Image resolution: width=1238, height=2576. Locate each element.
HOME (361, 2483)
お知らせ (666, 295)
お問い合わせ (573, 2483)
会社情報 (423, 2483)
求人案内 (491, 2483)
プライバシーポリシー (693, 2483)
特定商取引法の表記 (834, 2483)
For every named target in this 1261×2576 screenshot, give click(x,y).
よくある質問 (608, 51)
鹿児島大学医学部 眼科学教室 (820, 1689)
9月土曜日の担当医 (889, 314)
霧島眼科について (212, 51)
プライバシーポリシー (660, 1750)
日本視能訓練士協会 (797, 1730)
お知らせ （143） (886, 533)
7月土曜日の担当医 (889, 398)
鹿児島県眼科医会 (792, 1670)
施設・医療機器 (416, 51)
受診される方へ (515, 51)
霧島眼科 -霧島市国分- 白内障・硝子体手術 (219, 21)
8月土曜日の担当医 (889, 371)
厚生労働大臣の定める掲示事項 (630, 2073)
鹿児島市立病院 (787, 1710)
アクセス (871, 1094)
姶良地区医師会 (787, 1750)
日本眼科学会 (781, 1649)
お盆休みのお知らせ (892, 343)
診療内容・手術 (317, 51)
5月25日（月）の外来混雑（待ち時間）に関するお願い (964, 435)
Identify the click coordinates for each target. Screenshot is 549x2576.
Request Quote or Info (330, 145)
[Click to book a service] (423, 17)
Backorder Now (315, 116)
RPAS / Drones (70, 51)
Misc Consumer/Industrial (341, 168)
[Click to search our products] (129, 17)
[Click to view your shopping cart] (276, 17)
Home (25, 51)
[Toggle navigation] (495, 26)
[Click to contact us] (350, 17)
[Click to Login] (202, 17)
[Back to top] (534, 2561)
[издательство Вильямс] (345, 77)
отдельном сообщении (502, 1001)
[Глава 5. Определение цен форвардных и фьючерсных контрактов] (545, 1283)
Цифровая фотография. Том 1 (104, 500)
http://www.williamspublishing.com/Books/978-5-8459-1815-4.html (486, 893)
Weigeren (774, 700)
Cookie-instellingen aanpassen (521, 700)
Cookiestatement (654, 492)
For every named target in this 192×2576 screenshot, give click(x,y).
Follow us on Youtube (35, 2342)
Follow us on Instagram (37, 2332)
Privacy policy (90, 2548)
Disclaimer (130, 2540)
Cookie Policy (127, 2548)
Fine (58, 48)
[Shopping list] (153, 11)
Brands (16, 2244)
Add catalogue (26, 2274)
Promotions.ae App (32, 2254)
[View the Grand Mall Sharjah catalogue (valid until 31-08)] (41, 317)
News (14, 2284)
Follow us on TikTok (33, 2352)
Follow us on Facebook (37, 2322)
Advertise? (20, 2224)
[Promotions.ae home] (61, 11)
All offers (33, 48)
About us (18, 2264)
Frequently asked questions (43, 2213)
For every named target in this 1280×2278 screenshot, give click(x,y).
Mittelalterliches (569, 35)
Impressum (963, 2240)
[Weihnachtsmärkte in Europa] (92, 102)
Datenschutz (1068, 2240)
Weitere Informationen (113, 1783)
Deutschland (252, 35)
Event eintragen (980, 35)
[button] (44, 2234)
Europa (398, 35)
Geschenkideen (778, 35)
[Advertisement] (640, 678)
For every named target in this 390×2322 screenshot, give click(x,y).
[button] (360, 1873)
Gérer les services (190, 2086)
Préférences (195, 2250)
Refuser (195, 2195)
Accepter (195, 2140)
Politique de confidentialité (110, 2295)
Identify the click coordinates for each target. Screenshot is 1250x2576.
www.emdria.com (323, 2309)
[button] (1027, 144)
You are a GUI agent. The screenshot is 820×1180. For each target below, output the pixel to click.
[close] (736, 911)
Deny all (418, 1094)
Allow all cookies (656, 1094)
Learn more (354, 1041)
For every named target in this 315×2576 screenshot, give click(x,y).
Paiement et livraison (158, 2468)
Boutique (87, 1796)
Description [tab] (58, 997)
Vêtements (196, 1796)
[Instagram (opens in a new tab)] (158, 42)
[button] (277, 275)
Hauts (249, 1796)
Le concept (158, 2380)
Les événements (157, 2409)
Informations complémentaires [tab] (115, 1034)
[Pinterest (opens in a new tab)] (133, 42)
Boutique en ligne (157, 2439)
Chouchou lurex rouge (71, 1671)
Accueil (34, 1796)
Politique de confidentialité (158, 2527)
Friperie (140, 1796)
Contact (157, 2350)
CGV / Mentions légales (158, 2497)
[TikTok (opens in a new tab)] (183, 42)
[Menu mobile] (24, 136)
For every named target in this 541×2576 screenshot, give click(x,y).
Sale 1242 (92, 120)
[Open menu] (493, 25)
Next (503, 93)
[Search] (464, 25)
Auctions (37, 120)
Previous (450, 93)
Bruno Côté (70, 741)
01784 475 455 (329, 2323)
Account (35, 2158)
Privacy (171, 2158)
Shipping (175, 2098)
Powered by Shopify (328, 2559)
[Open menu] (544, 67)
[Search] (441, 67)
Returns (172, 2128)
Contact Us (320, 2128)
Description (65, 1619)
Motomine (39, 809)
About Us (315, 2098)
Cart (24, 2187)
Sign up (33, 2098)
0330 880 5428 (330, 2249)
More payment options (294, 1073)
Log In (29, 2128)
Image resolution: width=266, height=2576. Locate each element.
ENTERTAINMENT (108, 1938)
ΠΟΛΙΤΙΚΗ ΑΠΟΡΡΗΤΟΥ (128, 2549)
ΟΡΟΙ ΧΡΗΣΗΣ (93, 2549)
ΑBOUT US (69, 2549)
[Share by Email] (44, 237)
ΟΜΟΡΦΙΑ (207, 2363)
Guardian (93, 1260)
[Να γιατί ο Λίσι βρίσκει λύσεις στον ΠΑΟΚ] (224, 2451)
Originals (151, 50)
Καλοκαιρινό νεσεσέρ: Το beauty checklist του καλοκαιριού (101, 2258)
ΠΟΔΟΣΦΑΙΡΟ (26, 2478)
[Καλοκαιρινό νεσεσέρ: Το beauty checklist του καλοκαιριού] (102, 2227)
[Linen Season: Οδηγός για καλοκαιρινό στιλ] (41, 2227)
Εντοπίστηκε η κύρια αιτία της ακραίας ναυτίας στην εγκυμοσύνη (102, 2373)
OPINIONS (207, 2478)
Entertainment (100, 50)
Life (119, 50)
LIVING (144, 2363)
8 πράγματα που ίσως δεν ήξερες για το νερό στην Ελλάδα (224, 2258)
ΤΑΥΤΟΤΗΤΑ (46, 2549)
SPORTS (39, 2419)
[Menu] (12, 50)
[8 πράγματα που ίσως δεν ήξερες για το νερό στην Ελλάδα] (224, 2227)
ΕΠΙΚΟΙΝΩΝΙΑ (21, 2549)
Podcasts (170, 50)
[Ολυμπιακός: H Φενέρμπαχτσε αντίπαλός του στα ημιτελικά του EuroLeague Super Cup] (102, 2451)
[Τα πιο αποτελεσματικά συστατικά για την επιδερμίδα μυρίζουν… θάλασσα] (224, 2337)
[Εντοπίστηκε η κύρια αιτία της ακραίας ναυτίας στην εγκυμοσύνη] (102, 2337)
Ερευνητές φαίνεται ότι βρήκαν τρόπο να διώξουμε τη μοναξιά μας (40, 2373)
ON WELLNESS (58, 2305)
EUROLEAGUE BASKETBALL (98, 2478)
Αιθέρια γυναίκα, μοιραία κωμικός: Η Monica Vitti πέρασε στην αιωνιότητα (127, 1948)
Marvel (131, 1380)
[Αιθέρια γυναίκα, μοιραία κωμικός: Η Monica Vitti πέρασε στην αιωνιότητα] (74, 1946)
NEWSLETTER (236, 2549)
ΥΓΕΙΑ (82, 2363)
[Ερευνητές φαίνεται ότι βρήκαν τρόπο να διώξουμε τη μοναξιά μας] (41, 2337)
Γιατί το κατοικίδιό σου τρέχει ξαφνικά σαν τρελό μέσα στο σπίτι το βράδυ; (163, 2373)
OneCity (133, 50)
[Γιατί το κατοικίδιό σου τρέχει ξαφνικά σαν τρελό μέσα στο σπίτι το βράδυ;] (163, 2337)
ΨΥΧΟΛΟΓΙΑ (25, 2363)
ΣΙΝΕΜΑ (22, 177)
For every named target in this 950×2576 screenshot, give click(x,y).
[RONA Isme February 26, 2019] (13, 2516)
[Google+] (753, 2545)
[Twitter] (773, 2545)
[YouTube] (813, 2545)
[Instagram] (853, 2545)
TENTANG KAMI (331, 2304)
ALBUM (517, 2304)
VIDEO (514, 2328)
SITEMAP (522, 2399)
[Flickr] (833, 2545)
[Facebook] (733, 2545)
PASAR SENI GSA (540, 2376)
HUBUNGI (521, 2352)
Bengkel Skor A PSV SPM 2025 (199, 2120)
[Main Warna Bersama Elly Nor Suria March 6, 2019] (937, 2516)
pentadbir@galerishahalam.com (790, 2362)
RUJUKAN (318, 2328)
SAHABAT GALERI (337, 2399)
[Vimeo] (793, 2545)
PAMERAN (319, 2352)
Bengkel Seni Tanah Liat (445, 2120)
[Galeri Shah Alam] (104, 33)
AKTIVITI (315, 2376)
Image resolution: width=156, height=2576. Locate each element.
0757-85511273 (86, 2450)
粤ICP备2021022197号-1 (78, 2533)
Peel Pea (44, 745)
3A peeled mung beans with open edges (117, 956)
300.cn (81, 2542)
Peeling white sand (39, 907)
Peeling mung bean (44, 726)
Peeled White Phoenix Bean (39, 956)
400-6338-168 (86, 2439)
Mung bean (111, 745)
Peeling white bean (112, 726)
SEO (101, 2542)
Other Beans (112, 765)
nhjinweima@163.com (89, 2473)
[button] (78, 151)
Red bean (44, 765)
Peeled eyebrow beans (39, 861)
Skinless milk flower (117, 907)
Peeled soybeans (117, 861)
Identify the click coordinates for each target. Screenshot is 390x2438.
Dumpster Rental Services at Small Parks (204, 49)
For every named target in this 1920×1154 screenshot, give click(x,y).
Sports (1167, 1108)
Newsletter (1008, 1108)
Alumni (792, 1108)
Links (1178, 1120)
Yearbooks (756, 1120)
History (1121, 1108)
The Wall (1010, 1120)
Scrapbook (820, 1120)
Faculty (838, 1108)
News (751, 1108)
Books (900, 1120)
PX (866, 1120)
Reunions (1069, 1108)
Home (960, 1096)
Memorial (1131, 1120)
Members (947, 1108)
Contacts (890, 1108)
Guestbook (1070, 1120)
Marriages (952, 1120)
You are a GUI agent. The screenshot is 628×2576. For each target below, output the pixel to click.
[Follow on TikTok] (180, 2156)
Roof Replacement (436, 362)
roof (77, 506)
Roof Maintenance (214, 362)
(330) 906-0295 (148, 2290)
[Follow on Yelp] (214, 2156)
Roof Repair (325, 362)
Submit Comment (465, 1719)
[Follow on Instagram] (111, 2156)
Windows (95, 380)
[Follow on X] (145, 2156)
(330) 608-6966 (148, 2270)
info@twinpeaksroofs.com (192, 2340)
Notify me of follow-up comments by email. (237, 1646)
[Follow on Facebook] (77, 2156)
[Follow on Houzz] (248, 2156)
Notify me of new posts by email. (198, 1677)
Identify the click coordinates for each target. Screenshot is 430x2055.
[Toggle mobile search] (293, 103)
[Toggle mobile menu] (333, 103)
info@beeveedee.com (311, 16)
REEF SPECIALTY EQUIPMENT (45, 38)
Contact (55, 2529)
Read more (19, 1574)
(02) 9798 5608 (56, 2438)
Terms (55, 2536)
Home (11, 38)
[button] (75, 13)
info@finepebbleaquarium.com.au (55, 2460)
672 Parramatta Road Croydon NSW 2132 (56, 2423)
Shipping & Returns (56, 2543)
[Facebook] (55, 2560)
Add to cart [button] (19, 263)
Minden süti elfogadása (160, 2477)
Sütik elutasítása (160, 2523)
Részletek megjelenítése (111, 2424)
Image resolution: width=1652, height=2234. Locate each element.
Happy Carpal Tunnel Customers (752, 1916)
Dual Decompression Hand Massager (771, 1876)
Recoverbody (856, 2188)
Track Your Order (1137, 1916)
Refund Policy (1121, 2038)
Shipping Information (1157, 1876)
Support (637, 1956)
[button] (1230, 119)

--------------------------------------------------

### TASK DETAILS
For this exercise, please copy exactly the lines of the material above from its first line through the line where "お盆休みのお知らせ (892, 343)" appears.

### SOLUTION
Image resolution: width=1238, height=2576. Locate each element.
HOME (361, 2483)
お知らせ (666, 295)
お問い合わせ (573, 2483)
会社情報 (423, 2483)
求人案内 (491, 2483)
プライバシーポリシー (693, 2483)
特定商取引法の表記 (834, 2483)
For every named target in this 1261×2576 screenshot, give click(x,y).
よくある質問 (608, 51)
鹿児島大学医学部 眼科学教室 (820, 1689)
9月土曜日の担当医 (889, 314)
霧島眼科について (212, 51)
プライバシーポリシー (660, 1750)
日本視能訓練士協会 (797, 1730)
お知らせ （143） (886, 533)
7月土曜日の担当医 (889, 398)
鹿児島県眼科医会 (792, 1670)
施設・医療機器 (416, 51)
受診される方へ (515, 51)
霧島眼科 -霧島市国分- 白内障・硝子体手術 (219, 21)
8月土曜日の担当医 (889, 371)
厚生労働大臣の定める掲示事項 (630, 2073)
鹿児島市立病院 (787, 1710)
アクセス (871, 1094)
姶良地区医師会 (787, 1750)
日本眼科学会 (781, 1649)
お盆休みのお知らせ (892, 343)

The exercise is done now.